Oleh KH. MA. Sahal Mahfudz, kondisi semacam ini, dipaparkannya sebagai akibat dari persaingan masalah-masalah sosial. Dan pelaku-pelaku sosial itu sendiri muncul sebagai efek lain dari modernitas zaman. Gesekan demi gesekan yang timbul dari berjalannya kepentingan masing-masing individu tanpa diimbangi dengan nilai spiritual akan meninggalkan keresahan-keresahan tersendiri. Pola-pola perilaku dan sikap hidup serta pandangan yang individualistik akan menempatkan manusia pada titik-titik jenuh kehidupan komunitas kolektif, sehingga pada gilirannya manusia justru acuh tak acuh terhadap lingkungannya sendiri.
Titik-titik jenuh yang dimaksudkan oleh Kiai Sahal ini, akan menimbulkan suatu konsekuensi yakni orang akan cenderung lari mencari “dunia lain” yang lebih menjanjikan kedamaian dan ketentraman.

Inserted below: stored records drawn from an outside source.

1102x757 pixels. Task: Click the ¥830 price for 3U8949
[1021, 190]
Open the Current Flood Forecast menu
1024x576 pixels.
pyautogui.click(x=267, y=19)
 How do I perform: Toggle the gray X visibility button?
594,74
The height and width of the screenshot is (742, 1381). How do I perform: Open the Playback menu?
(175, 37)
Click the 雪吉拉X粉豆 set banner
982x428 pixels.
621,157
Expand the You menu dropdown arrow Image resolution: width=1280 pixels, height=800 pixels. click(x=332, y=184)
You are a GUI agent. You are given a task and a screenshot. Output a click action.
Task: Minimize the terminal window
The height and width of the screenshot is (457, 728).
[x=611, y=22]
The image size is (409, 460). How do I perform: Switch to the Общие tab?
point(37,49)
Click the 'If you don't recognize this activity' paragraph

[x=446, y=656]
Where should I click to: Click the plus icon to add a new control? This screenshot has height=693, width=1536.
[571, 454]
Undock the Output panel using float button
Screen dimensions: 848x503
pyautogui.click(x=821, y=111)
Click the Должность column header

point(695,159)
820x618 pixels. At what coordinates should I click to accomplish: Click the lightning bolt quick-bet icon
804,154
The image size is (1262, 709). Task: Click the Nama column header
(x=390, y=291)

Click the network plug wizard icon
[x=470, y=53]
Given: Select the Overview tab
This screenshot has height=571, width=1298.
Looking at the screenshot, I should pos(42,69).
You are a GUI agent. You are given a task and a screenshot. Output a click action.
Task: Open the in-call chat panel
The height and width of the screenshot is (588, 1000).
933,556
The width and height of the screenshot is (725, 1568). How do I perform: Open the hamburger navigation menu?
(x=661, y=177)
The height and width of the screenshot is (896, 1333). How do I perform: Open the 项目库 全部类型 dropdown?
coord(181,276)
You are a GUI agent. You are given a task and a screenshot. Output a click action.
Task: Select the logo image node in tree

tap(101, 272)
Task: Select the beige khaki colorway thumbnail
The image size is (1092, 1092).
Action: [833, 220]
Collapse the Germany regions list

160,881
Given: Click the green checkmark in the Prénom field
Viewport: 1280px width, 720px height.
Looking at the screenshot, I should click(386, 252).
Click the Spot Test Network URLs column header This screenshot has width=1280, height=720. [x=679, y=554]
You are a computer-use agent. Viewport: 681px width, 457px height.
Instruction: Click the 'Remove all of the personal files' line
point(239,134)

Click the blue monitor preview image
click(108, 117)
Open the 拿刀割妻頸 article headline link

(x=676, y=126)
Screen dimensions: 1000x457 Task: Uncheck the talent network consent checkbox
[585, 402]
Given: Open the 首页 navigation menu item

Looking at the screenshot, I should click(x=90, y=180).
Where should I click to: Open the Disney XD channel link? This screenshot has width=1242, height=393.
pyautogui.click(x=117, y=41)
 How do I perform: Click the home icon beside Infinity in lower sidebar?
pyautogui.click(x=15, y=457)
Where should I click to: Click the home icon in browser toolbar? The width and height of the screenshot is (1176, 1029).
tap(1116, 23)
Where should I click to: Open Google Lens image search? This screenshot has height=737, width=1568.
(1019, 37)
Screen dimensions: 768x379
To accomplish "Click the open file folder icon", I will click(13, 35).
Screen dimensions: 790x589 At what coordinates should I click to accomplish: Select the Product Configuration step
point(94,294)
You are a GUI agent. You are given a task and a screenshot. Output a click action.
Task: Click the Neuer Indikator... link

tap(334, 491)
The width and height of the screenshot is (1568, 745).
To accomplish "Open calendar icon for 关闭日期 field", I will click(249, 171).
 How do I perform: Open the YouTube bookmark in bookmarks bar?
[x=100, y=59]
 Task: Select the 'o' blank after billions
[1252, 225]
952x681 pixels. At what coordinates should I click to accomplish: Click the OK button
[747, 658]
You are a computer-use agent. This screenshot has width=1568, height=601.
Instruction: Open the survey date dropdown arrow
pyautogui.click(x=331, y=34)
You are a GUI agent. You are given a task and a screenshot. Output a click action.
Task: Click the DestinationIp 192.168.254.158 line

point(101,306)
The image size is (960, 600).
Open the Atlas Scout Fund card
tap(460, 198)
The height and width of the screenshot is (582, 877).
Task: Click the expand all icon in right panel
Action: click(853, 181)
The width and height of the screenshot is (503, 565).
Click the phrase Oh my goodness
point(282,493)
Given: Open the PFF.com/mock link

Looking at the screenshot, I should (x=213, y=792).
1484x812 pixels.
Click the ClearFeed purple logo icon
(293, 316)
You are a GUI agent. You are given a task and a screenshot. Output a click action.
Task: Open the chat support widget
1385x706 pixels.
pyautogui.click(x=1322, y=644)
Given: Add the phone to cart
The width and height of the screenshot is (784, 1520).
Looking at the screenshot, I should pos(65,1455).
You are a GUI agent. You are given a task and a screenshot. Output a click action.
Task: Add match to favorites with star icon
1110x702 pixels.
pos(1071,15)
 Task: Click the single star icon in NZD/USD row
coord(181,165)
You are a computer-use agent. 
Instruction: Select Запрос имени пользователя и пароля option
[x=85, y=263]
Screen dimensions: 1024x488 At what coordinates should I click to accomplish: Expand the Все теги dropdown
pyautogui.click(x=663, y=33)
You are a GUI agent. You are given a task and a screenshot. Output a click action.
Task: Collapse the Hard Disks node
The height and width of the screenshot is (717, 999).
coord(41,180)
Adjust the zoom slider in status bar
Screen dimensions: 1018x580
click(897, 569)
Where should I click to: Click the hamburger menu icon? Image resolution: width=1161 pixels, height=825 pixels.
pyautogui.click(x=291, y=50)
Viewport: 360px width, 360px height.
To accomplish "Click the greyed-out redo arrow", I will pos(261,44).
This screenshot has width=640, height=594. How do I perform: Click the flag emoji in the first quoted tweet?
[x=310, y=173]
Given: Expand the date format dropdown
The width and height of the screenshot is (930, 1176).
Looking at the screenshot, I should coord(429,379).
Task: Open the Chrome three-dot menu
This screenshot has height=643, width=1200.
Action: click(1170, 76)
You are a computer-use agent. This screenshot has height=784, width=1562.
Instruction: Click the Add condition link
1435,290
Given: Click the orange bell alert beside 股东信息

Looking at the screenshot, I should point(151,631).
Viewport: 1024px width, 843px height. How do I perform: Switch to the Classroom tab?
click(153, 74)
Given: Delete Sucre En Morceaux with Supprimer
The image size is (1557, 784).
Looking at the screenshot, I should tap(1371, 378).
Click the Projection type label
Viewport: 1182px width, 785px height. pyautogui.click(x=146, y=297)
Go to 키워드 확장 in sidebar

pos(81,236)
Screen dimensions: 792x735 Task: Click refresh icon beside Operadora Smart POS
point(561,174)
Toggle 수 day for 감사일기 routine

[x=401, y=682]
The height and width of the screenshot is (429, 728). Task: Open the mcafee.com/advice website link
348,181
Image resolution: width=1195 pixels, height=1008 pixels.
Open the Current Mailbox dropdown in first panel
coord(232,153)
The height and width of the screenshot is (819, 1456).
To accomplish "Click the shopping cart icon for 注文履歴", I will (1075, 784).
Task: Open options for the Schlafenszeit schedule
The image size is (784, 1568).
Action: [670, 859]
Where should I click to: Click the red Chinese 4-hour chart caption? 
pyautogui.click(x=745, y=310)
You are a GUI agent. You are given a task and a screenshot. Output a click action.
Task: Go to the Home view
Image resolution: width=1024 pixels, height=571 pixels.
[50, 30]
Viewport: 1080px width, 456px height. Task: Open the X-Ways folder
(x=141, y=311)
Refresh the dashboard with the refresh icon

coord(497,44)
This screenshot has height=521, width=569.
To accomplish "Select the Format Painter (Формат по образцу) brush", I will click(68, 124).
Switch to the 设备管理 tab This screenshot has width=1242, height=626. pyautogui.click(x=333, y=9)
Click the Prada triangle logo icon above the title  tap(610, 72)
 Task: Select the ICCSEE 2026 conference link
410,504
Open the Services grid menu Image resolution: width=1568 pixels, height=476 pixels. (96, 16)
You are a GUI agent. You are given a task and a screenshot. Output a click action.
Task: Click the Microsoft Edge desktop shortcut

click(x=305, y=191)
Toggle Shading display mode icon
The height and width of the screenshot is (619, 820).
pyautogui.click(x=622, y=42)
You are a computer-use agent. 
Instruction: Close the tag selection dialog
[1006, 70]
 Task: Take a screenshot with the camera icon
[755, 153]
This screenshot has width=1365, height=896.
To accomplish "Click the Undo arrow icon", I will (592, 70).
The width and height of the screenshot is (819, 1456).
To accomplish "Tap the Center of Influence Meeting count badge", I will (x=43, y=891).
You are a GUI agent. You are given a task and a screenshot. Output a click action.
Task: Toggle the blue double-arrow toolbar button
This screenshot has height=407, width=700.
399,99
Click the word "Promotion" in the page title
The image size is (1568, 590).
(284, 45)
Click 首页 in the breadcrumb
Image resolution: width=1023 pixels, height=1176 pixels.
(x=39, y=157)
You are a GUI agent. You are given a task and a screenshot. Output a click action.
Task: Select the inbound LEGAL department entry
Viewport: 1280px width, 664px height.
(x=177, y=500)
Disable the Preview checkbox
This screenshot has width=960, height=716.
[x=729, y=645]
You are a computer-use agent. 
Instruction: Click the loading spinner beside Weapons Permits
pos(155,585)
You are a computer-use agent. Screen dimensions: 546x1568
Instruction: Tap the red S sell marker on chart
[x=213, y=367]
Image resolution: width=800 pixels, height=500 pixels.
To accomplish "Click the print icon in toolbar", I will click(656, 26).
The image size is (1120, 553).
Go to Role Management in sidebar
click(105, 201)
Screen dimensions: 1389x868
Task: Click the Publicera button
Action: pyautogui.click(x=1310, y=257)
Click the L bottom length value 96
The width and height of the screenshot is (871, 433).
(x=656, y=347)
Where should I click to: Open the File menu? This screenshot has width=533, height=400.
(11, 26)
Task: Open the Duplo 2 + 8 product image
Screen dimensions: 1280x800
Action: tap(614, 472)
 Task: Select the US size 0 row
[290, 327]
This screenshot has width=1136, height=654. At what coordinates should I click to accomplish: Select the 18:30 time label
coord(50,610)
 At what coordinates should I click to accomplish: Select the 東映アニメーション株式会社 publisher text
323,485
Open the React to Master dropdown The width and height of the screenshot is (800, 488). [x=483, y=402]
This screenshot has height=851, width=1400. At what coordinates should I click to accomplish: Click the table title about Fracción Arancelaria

Dengan demikian, agama merupakan jalan satu-satunya untuk mencapai tujuan tersebut.
Dalam konteks ini, Islam menawarkan konsep tasawuf sebagai alternatif dan langkah ideal untuk mengurangi permasalahan ini. Di antara konsepnya adalah sikap zuhud.
Zuhud sendiri oleh para ulama diartikan sebagai sikap meninggalkan ketergantungan atau keterikatan hati pada harta dunia (materi), meskipun tidak berarti antipati terhadapnya maupun tidak memiliki harta sama sekali.
Dengan penerapan sikap zuhud pada lini kehidupan akan menumbuhkan kepedulian sosial yang tinggi terhadap sesama makhluk. Karena zuhud akan mendorong seseorang untuk menjadi dermawan. Tak salah bila Imam Ghozali mengatakan, “ sifat kikir merupakan buah dari rasa cinta pada dunia sedang kedermawanan merupakan buah dari perilaku zuhud”.
Sikap semacam ini, tercermin dari perilaku Nabi Sulaiman as yang “rela” makan roti dan gandum. Meski demikian Nabi yang berjuluk Azhadiz Zahidin ini sering kali memberi makan pada seluruh penduduk bumi.
Pada kurun Nabi Muhammad saw sifat zuhud ini juga tampak pada para sahabat Nabi. Abdurrahman bin Auf salah satunya. Walaupun tergolong orang terkaya di Madinah namun dengan sifat zuhud yang dimilikinya, Abdurrahman bin Auf mampu mentasarufkan hartanya dengan bijak. Bahkan pada suatu kesempatan Abdurrahman bin Auf pernah membagikan seluruh muatan 700 kendaraan kepada semua penduduk Madinah dan sekitarnya, sekembalinya dari Syam.
Dari keteladanan Nabi Sulaiman as dan sahabat Abdurrahman bin Auf diatas, secara kontekstual dapat dipahami, bahwasanya kedermawanan yang begitu luar biasa itu adalah konsekuensi logis dari perwujudan sikap zuhud atau sikap tidak kumantil pada harta benda. Sehingga membuat zahid (orang yang zuhud) dengan suka rela memberikan harta bendanya kepada orang lain agar tercipta kesejahteran bagi masyarakat sekitarnya.
Tentang sikap zuhud dan kedermawanan ini, Syekh Abdul Qodir Jailani mengatakan, “semua harta benda (dunia) adalah batu ujian yang membuat banyak manusia gagal dan celaka, sehingga membuat mereka lupa kepada Allah. Kecuali jika pengumpulannya dengan motif yang baik untuk akhirat. Maka biia dalam pentasarufannya memiiki tujuan yang baik, harta dunia itupun akan menjadi harta akhirat (pahala)”.
Dengan demikian, tak berlebihan bila sikap zuhud akan bisa mengcounter back pola hidup konsumerisme dan individualisme yang kian marak ditengah masyarakat modern. Lebih dari itu, akan pula mengurangi kecemburuan sosial oleh komunitas yang strata ekonominya lebih rendah kepada komunitas seatasnya sebagai imbas dari ketimpangan sosial.